CHAPTER EIGHTY-ONE
Rorschach, 4
OLIVIA RORSCHACH’S bedroom is a bright, pleasant room hung with pale wallpaper patterned in Japanese style, and with furniture in agreeably light-coloured wood. The bed, covered with a patchwork-pattern cotton bedspread, stands on a broad woodblock platform which serves on each side as a bedside table: on the right-hand side, a tall alabaster vase filled with yellow roses; on the other side, a tiny night-light with a black metal cube for a base, a secondhand copy of The Valley of the Moon by Jack London, bought the day before for fifteen centimes at the flea market at Place d’Aligre, and a photograph of Olivia at the age of twenty: in a check shirt, fringed suede waistcoat, riding trousers, high-heeled boots, and cowboy hat, she is sitting astride a wooden fence with a bottle of Coca-Cola in her hand; behind her, a muscular streetseller waves a tray heavily laden with multicoloured fruit with a single strong sweep of his forearm: it is a rostrum photograph from her penultimate feature film – Right On Lads! – in which she starred in 1949, when she left Australia after her much-publicised separation from Jeremy Bishop and courageously attempted a new career in the United States. Right On Lads! didn’t last long. Her following film, entitled by cruel coincidence Don’t Leave the Cast, Baby!, in which she plays the part of a waitress (the fair Amandine) in love with a seventeen-year-old acrobat who juggles lighted torches, wasn’t even edited, since the producers reckoned after seeing the rushes that they wouldn’t be able to make anything out of them. After that Olivia became the star of a tourist serial, where she was the apple-pie American girl from a good home all full of good will off water-skiing in the Everglades, sunning herself in the Bahamas, the Caribbean, or the Canaries, having a ball at the Carnival in Rio, cheering the toreros in Barcelona, acquiring culture at the Escurial, spirituality at the Vatican, sipping champagne at the Moulin-Rouge, swigging beer at the Oktoberfest in Munich, etc., etc. From this she acquired a taste for travel, and she was doing her fifty-eighth short (Unforgettable Vienna. . .) when she met her second husband, whom she left on her fifty-ninth (The Magic of Bruges).
Olivia Rorschach is in her bedroom. She is a very short, rather podgy little woman with her hair in curls; she is wearing a beautifully tailored, severe, white linen two-piece, a raw-silk blouse, and a broad decorative neckscarf. She is seated next to her bed beside various things she will take with her – a handbag, a sponge bag, a light coat, a beret decorated with a medal bearing the old crest of the Order of Saint Michael, showing the Archangel slaying the Dragon, Time magazine, Le Film Français, What’s On in London – and she is rereading the list of instructions she is leaving for Jane Sutton:
– get in a delivery of Coca-Cola
– change the water for the flowers every other day, put in half an aspirin each time, throw them out when they wilt
– get the big crystal chandelier cleaned (call Salmon’s)
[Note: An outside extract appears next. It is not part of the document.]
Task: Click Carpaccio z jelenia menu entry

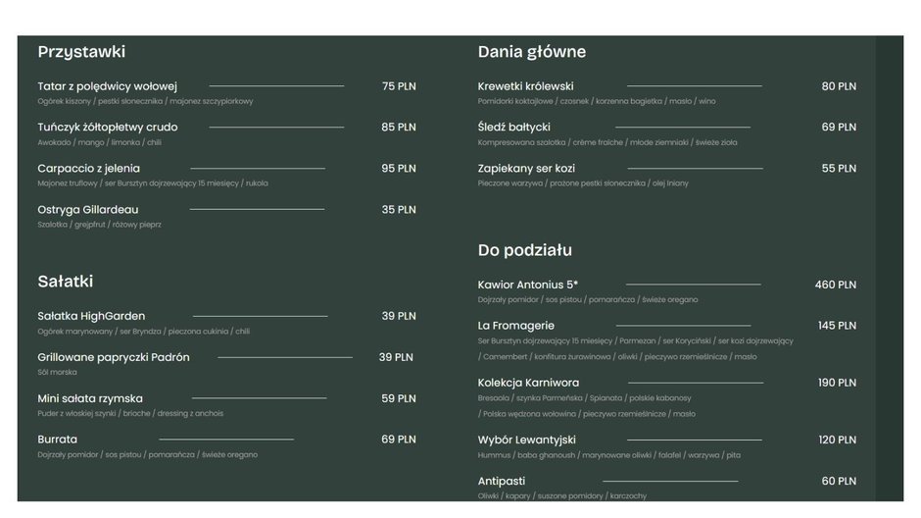Action: 88,169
– take back to the municipal library the books that should have been returned two weeks ago and especially Love Letters of Clara Schumann, From Agony to Ecstasy, by Pierre Janet, and Bridge over the River Kwai by Pierre Boulle
– buy cooked Edam for Polonius* and don’t forget to take him once a week to Monsieur Lefèvre for his domino lesson
– check daily that the Pizzicagnolis have not broken the blown-glass grapes in the entrance hall.
The pretext for this fifty-sixth world tour is an invitation to attend the world premiere, in Melbourne, of The Olivia Norvell Story, a film composed of old clips from most of her best performances, including film sequences made of her great stage hits; the voyage will begin with an ocean cruise from London to the West Indies, thence by air to Melbourne with stop-overs of a few days planned for New York, Mexico, Lima, Tahiti, and Nouméa.
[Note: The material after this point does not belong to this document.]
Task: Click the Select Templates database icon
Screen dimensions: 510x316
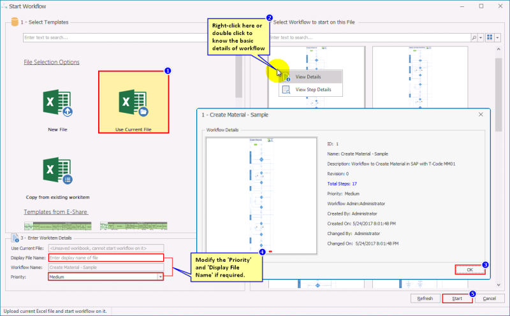Action: (13, 22)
* Polonius is the 43rd descendant of a pair of tame hamsters which Rémi Rorschach gave Olivia as a present shortly after he met her: the two of them had seen an animal-trainer at a Stuttgart music hall and were so impressed by the athletic exploits of the hamster Ludovic – disporting himself with equal ease on the rings, the bar, the trapeze, and the parallel bars – that they asked if they could buy him. The trainer, Lefèvre, refused, but sold them instead a pair – Gertrude and Sigismond – which he had trained to play dominoes. The tradition was maintained from generation to generation, with each set of parents spontaneously teaching their offspring to play. Unfortunately, the previous winter an epidemic had almost wiped out the little colony: the sole survivor, Polonius, could not play solo, and, worse, was condemned to waste away if he was prevented from indulging in his favourite pastime. Thus he had to be taken once a week to Meudon to his trainer, who, though now retired, continued to raise little circus animals for his own amusement.